* [PROVIDED DATA]:
BEGIN

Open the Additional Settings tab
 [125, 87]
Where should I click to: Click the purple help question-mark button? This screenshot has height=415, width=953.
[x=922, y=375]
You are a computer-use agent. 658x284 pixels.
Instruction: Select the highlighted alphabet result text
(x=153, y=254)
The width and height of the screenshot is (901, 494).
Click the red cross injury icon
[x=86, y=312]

END
BEGIN

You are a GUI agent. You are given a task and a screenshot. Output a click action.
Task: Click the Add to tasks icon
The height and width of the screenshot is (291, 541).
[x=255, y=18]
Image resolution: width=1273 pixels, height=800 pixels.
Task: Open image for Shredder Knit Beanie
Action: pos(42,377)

END

* [INSTRUCTIONS TO FOLLOW]: Copy out the material above verbatim, starting at the line containing "Open the Additional Settings tab" and ending at the line containing "[x=86, y=312]", with both of those lines included.

* [SOLUTION TO THIS PROBLEM]:
Open the Additional Settings tab
 [125, 87]
Where should I click to: Click the purple help question-mark button? This screenshot has height=415, width=953.
[x=922, y=375]
You are a computer-use agent. 658x284 pixels.
Instruction: Select the highlighted alphabet result text
(x=153, y=254)
The width and height of the screenshot is (901, 494).
Click the red cross injury icon
[x=86, y=312]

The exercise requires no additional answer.